Exit from a chroot with Golang

Lately I needed to chroot into a directory, do some work and then exit from it using Golang, but I could only find an example for Python online.

So here comes its Go equivalent! I decided to make a helper function for this :

import (
    "os"
    "syscall"
)

func Chroot(path string) (func() error, error) {
    root, err := os.Open("/")
    if err != nil {
        return nil, err
    }

    if err := syscall.Chroot(path); err != nil {
        root.Close()
        return nil, err
    }

    return func() error {
        defer root.Close()
        if err := root.Chdir(); err != nil {
            return err
        }
        return syscall.Chroot(".")
    }, nil
}

Here we’re opening the real root first, just to keep a file descriptor around. Then once we have chrooted we’ll still be able to call root.Chdir(), which will trigger fchdir(2) behind the scene.

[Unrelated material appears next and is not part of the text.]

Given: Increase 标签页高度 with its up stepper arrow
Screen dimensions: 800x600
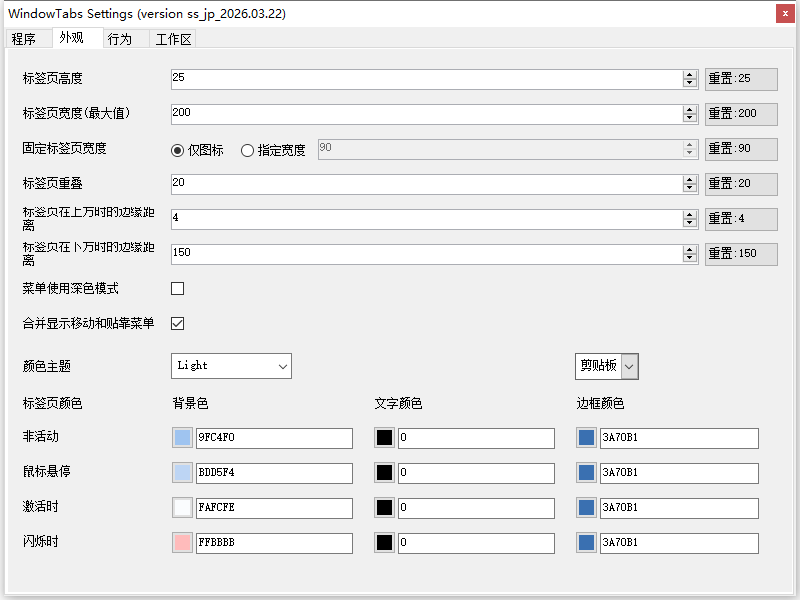Looking at the screenshot, I should (689, 74).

Here is an example on how to use that helper function :

package main

func main() {
    exit, err := Chroot("/path/to/dir")
    if err != nil {
        panic(err)
    }

    // do some work
    //...

    // exit from the chroot
    if err := exit(); err != nil {
        panic(err)
    }
}

Please note that chroot(2) does not change the current working directory, so depending on your needs you might want to call os.Chdir(“/”) after you chrooted.

  • Guy Tabrar

    I’m getting ‘operation not permitted’ when trying to exit the chroot using your function on FreeBSD. Any ideas?

    Thanks!

    • Bilal

      According to the FreeBSD chroot syscall doc :

      If `kern.chroot_allow_open_directories’ is set to one (the default),
      chroot() will fail with EPERM if there are any directories open and the
      process is already subject to the chroot() system call.

      It seems like you’d have to set this sysctl variable to 2 for example (even temporarily) to be able to use this trick.

      Hope that helps.

      • Guy Tabrar

        That worked – thank you very much for your help!